Bayes-optimal Hierarchical Classification over Asymmetric Tree-Distance Loss
This work addresses hierarchical classification for domains with asymmetric costs, but it appears incremental as it builds directly on prior research.
The authors tackled the problem of hierarchical classification under asymmetric tree-distance loss by extending previous work on symmetric loss, designing an O(nk log n) algorithm for Bayes-optimal classification on k-ary trees and showing it can be optimized to O(k log n) under certain assumptions, with an attempt to adapt the Ova-Cascade algorithm for this asymmetric case.

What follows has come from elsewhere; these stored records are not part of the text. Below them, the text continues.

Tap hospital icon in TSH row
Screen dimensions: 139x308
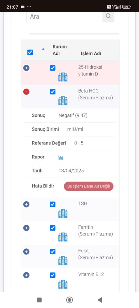click(63, 213)
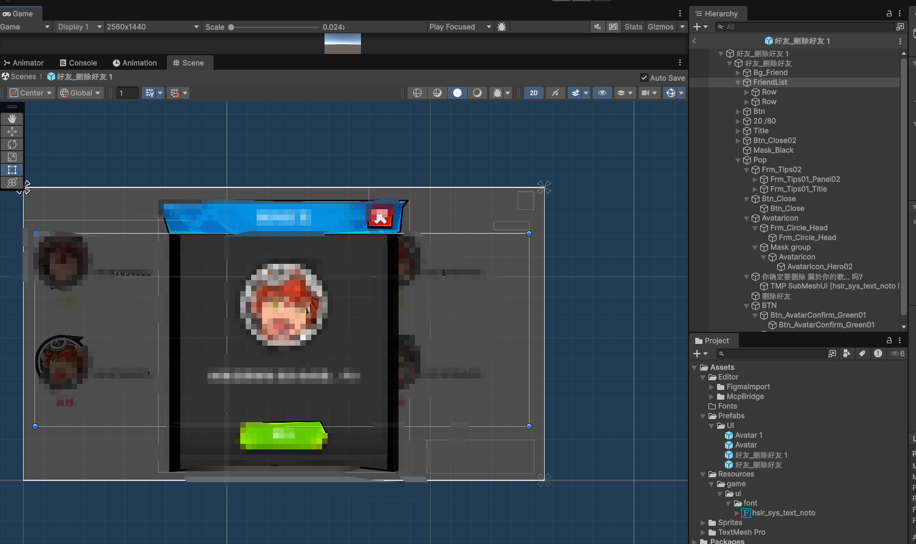Toggle scene visibility eye icon in toolbar
Image resolution: width=916 pixels, height=544 pixels.
click(x=602, y=93)
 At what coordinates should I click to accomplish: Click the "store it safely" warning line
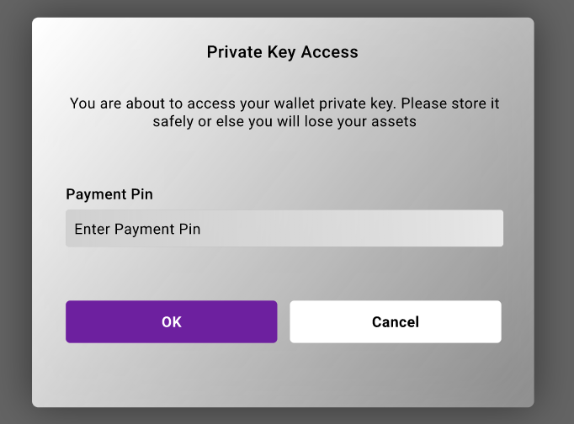click(x=284, y=122)
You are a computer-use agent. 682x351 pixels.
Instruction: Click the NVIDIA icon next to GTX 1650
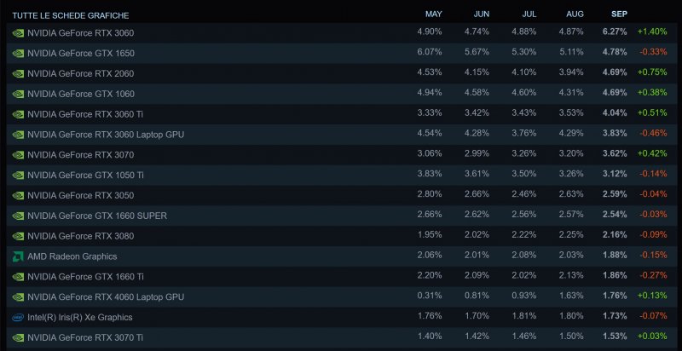tap(18, 53)
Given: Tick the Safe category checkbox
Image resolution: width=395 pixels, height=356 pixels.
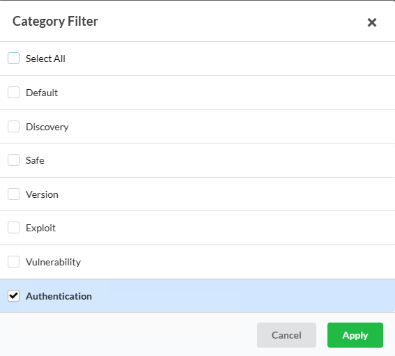Looking at the screenshot, I should (14, 160).
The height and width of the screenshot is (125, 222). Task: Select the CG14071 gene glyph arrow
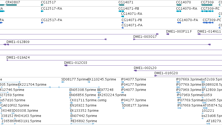pyautogui.click(x=121, y=5)
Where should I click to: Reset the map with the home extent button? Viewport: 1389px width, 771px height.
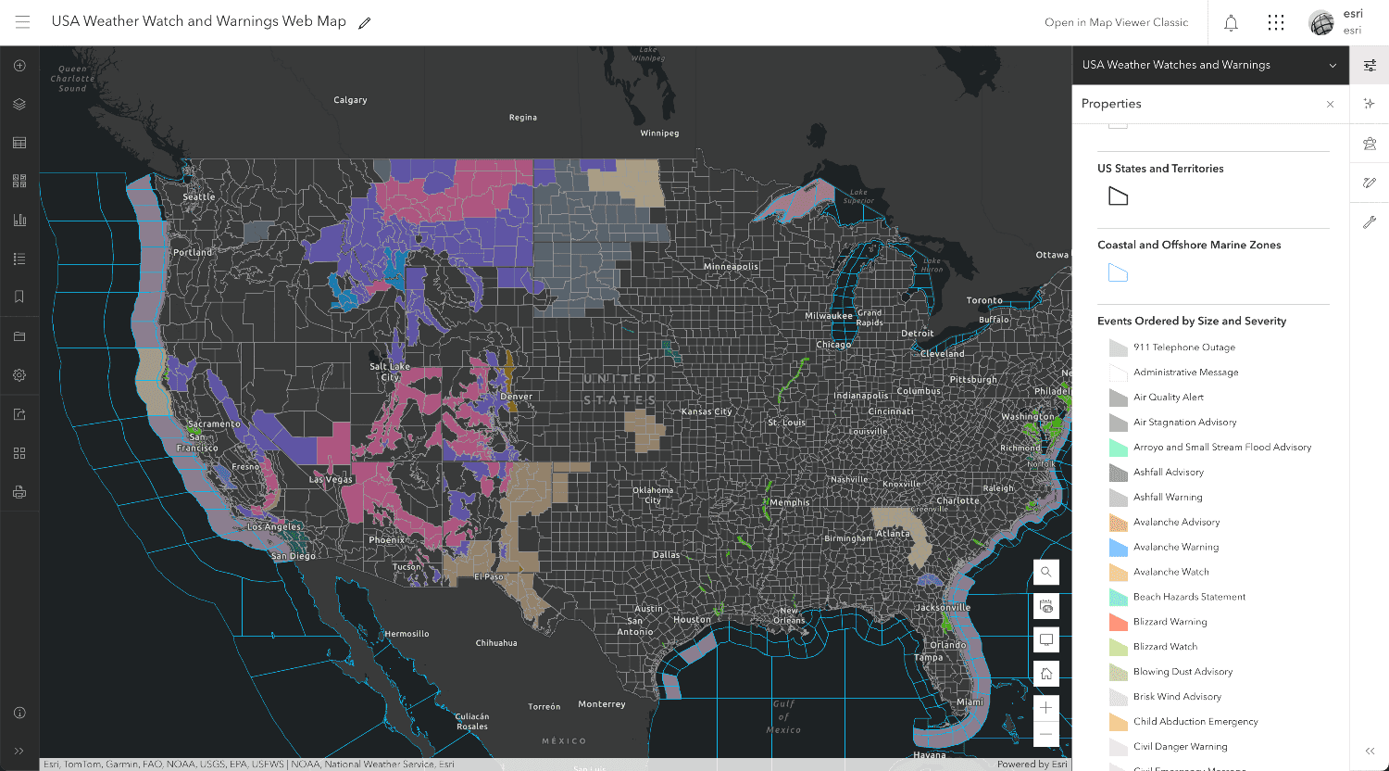click(x=1045, y=674)
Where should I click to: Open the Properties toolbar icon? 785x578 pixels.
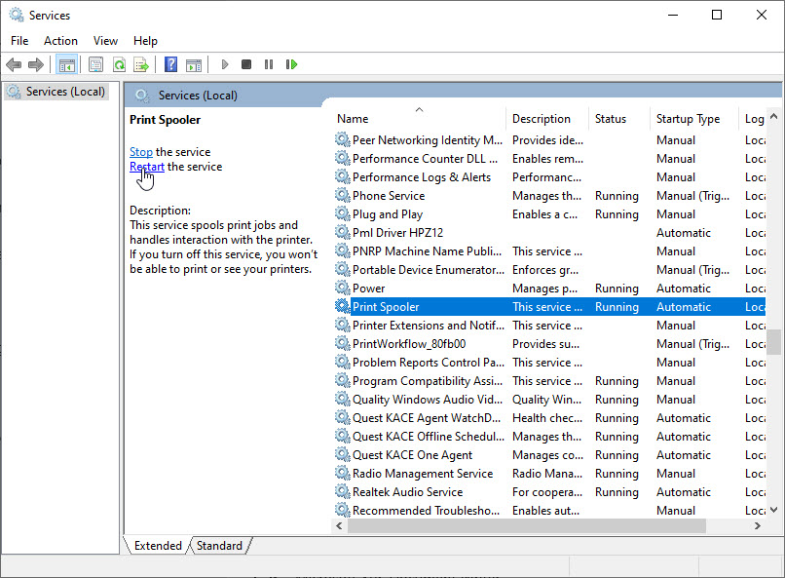(x=95, y=64)
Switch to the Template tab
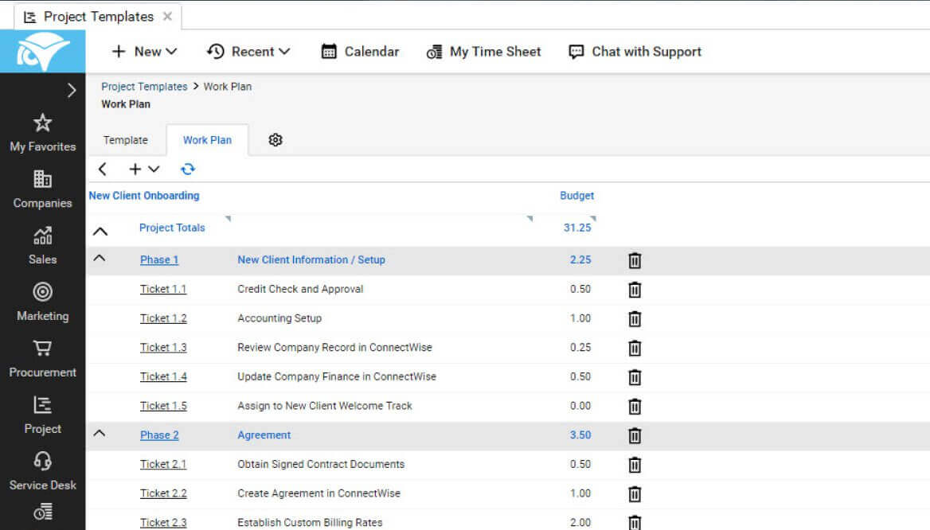 click(x=126, y=140)
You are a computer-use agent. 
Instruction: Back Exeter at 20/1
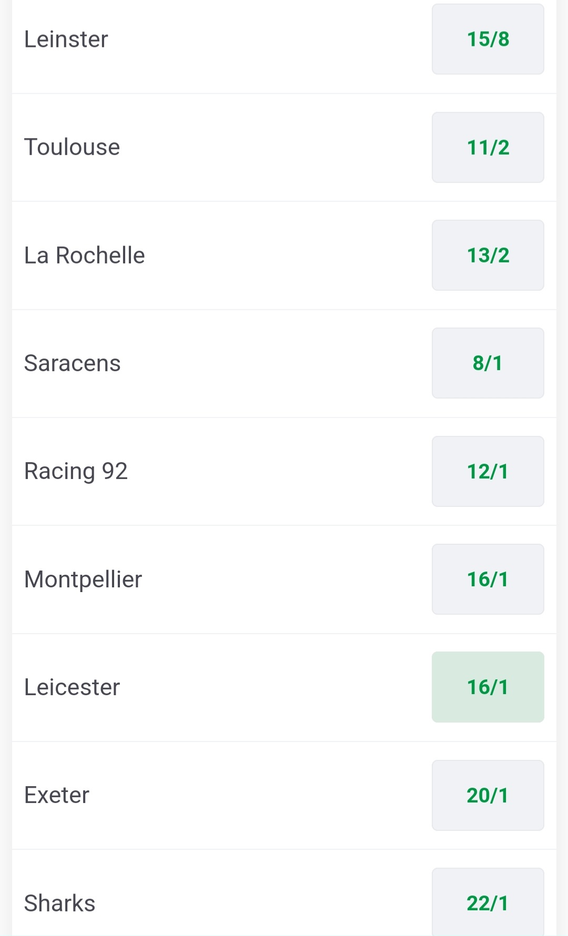pyautogui.click(x=488, y=796)
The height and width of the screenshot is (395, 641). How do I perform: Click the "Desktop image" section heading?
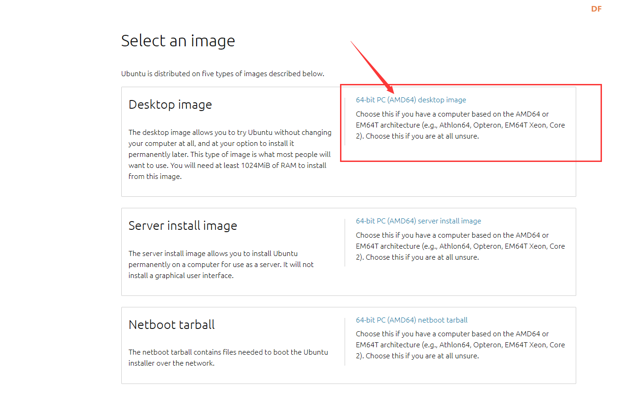point(170,105)
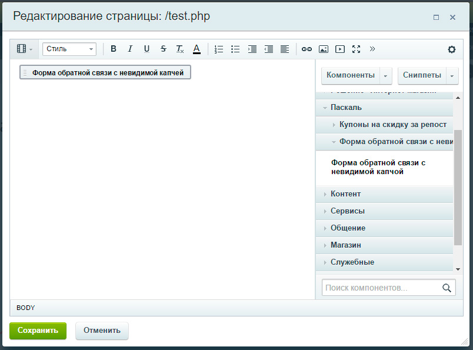Open the Компоненты tab
Image resolution: width=473 pixels, height=350 pixels.
point(351,75)
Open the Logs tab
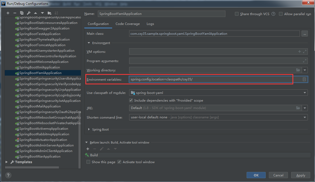Viewport: 315px width, 182px height. point(150,24)
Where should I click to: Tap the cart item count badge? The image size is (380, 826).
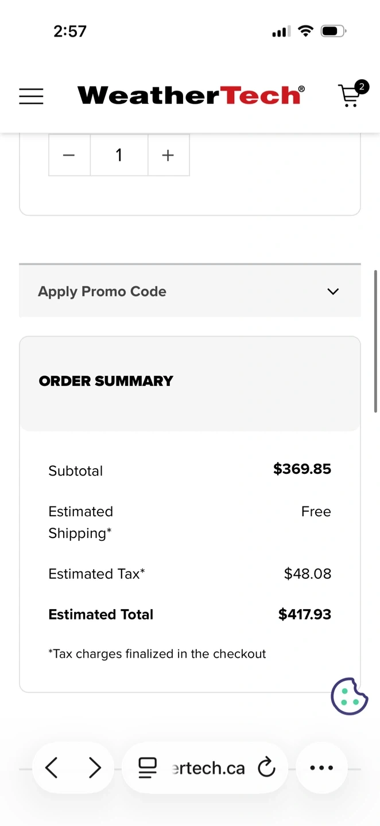362,87
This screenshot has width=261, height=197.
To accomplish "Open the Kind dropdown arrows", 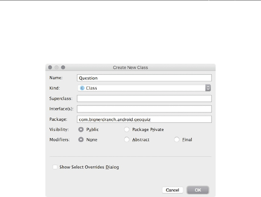I will [208, 88].
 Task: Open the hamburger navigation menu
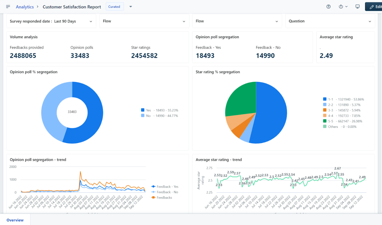(8, 7)
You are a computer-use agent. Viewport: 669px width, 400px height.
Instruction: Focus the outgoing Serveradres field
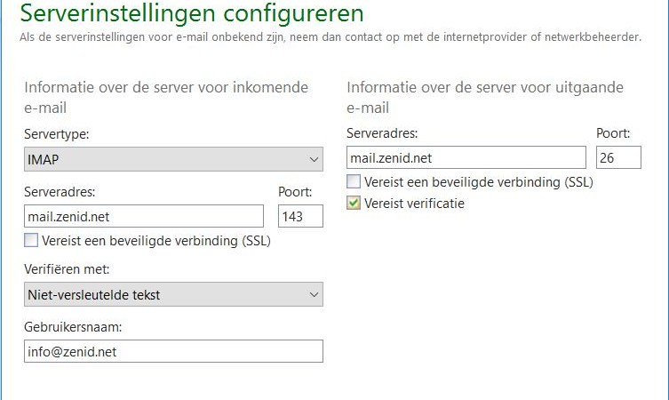[466, 157]
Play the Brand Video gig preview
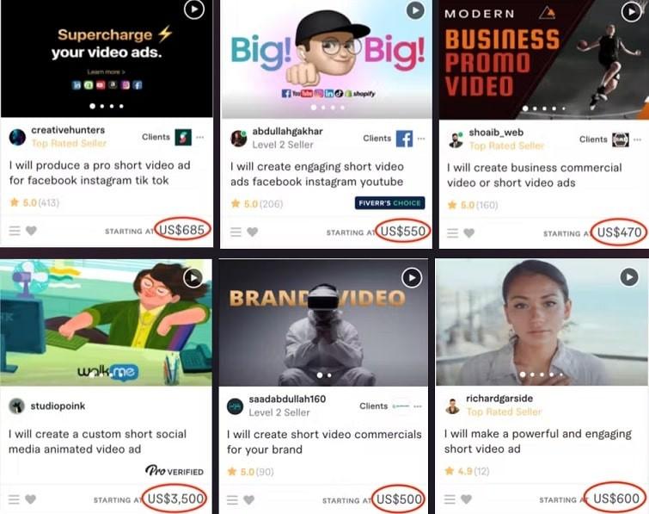649x514 pixels. click(x=412, y=278)
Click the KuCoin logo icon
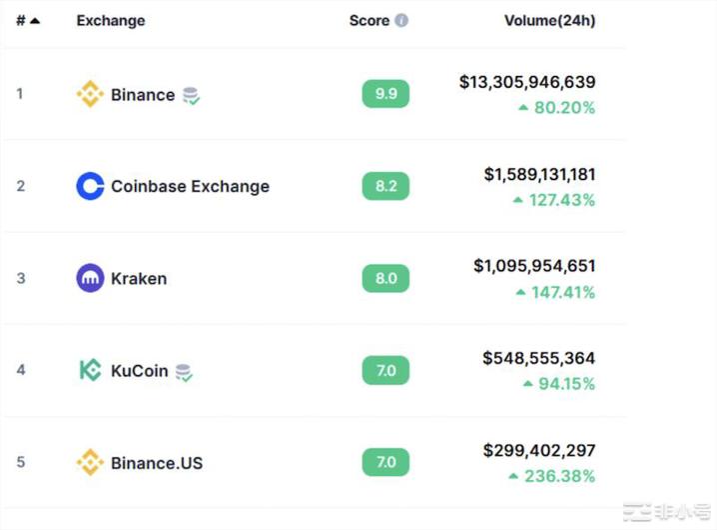The height and width of the screenshot is (530, 717). coord(90,370)
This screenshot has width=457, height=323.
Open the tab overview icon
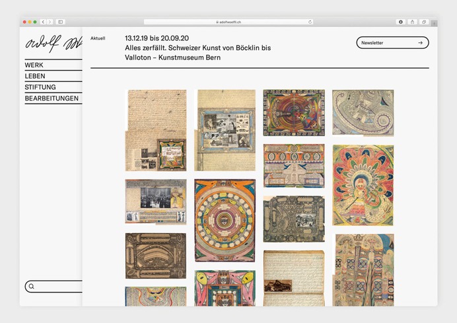(424, 22)
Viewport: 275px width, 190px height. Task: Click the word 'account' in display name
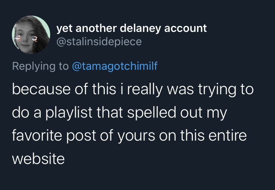188,28
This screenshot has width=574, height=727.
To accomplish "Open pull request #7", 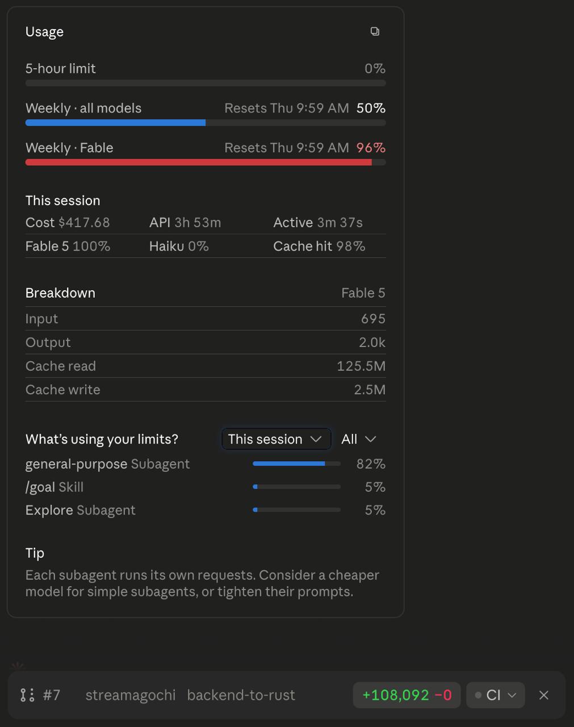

Hierarchical classification is supervised multi-class classification problem over the set of class labels organized according to a hierarchy. In this report, we study the work by Ramaswamy et. al. on hierarchical classification over symmetric tree distance loss. We extend the consistency of hierarchical classification algorithm over asymmetric tree distance loss. We design a $\mathcal{O}(nk\log{}n)$ algorithm to find Bayes optimal classification for a k-ary tree as a hierarchy. We show that under reasonable assumptions over asymmetric loss function, the Bayes optimal classification over this asymmetric loss can be found in $\mathcal{O}(k\log{}n)$. We exploit this insight and attempt to extend the Ova-Cascade algorithm \citet{ramaswamy2015convex} for hierarchical classification over the asymmetric loss.